Overall, the data did little to change perceptions on the outlook for Fed policy. There is a slim chance that the Fed could start cutting rates on Wednesday but much more likely is that it delays the start until its subsequent meeting in September.
For equities, the US earnings season at least near term is just as important as the macro data. And the Mag 7 are very much the centre of attention given they have driven much of the market’s gains this year.
Tesla and Alphabet (Google) have kicked off this group’s results and both disappointed. Tesla’s profits were down over 40% on a year ago. And while Alphabet’s earnings met expectations, investors were a little alarmed by the company’s comment that it had yet to receive any commercial benefit from its heavy spending on AI.
This week’s crop of results – Microsoft reports on Tuesday, Meta on Wednesday and Apple and Amazon on Thursday – will be centre stage but will have to compete not only with the Fed meeting but also the monthly payroll numbers on Friday.
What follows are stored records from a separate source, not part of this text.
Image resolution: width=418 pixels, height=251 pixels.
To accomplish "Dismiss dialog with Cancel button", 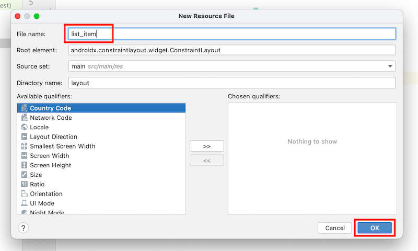I will pyautogui.click(x=335, y=228).
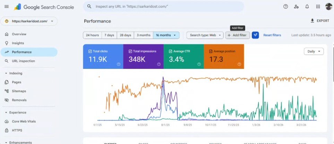Click the Add filter button
The image size is (334, 144).
[237, 35]
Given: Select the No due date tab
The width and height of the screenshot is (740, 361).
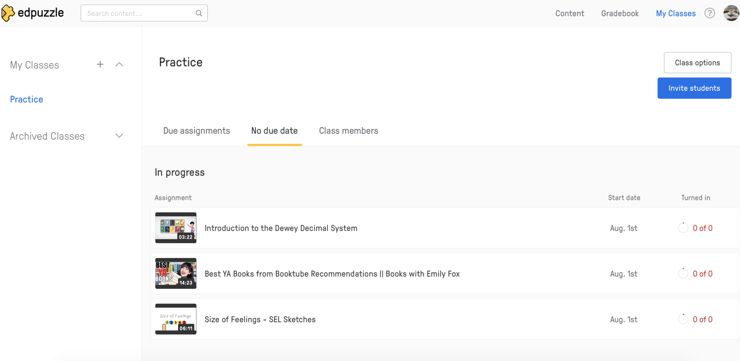Looking at the screenshot, I should coord(274,131).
Elsewhere, Japan has been in the news recently due to the yen which has been on a rollercoaster ride. Having hit a new low early this month (despite intervention by the authorities to support the currency), it has subsequently recovered sharply.
This rebound has even been associated with the sell-off of in technology as investors may have been forced to close investments which had been financed by borrowings in yen. It has also been a factor behind the Japanese market’s poor performance last week. The Bank of Japan meets this Wednesday and the question is whether it will continue slowly raising rates or wait until later in the year to implement its next small increase.
In China, following the disappointment over the lack of new policy initiatives at the recent big meeting of the Communist party, there have been a couple of steps in the right direction. Interest rates have been nudged down 0.1%, the first cut since last August, and there has been a new, albeit small, initiative to support consumer spending.
Back here in the UK, there was little news last week. But today is expected to see Rachel Reeves reveal an ‘unexpected’ shortfall in public finances of some £20bn, paving the way for some tax rises in an autumn budget. With an increase in the big four taxes ruled out, potential candidates include capital gains tax, pension tax relief and inheritance tax.
Then on Thursday, we have the Bank of England meeting and it is a close call whether it will decide to kick off the rate-cutting cycle or wait until September. Regardless, there will be a lot for market participants to focus on this week, some of it no doubt from the beach.